-------- Data lines --------

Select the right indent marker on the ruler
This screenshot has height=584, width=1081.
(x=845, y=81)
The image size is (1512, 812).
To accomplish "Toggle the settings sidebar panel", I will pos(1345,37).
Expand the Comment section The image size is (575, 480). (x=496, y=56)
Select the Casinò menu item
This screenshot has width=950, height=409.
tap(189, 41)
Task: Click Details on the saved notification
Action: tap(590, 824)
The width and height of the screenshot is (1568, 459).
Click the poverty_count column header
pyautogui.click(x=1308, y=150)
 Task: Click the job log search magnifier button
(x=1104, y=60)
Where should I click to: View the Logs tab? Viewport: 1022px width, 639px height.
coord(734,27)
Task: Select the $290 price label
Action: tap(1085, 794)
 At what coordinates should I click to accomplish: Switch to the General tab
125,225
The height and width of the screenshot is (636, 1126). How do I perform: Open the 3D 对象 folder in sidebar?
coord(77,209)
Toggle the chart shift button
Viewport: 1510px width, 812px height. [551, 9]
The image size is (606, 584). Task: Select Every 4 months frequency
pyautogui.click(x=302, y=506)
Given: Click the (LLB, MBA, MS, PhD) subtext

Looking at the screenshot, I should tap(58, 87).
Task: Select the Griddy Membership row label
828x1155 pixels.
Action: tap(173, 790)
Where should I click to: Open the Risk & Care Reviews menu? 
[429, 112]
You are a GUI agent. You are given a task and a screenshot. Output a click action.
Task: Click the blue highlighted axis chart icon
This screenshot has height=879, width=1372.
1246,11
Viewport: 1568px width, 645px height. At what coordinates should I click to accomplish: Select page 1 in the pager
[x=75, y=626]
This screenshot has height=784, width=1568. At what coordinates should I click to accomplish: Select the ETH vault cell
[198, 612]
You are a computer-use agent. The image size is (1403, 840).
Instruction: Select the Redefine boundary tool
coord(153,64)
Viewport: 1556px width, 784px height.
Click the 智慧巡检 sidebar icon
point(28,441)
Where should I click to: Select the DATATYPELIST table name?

--------

Exercise brief –
Change every "At what coordinates should I click to accomplish" in the data above to "Which point should I click to accomplish", keeping everything else the same.

Solution –
Select the right indent marker on the ruler
This screenshot has height=584, width=1081.
(x=845, y=81)
The image size is (1512, 812).
To accomplish "Toggle the settings sidebar panel", I will pos(1345,37).
Expand the Comment section The image size is (575, 480). (x=496, y=56)
Select the Casinò menu item
This screenshot has width=950, height=409.
tap(189, 41)
Task: Click Details on the saved notification
Action: tap(590, 824)
The width and height of the screenshot is (1568, 459).
Click the poverty_count column header
pyautogui.click(x=1308, y=150)
 Task: Click the job log search magnifier button
(x=1104, y=60)
Where should I click to: View the Logs tab? Viewport: 1022px width, 639px height.
coord(734,27)
Task: Select the $290 price label
Action: tap(1085, 794)
 Which point should I click to accomplish: Switch to the General tab
125,225
The height and width of the screenshot is (636, 1126). How do I perform: Open the 3D 对象 folder in sidebar?
coord(77,209)
Toggle the chart shift button
Viewport: 1510px width, 812px height. [551, 9]
The image size is (606, 584). Task: Select Every 4 months frequency
pyautogui.click(x=302, y=506)
Given: Click the (LLB, MBA, MS, PhD) subtext

Looking at the screenshot, I should tap(58, 87).
Task: Select the Griddy Membership row label
828x1155 pixels.
Action: tap(173, 790)
Where should I click to: Open the Risk & Care Reviews menu? 
[429, 112]
You are a GUI agent. You are given a task and a screenshot. Output a click action.
Task: Click the blue highlighted axis chart icon
This screenshot has height=879, width=1372.
1246,11
Viewport: 1568px width, 645px height. Which point should I click to accomplish: Select page 1 in the pager
[x=75, y=626]
This screenshot has height=784, width=1568. Which point should I click to accomplish: Select the ETH vault cell
[198, 612]
You are a computer-use agent. The image size is (1403, 840).
Instruction: Select the Redefine boundary tool
coord(153,64)
Viewport: 1556px width, 784px height.
Click the 智慧巡检 sidebar icon
point(28,441)
Where should I click to: Select the DATATYPELIST table name?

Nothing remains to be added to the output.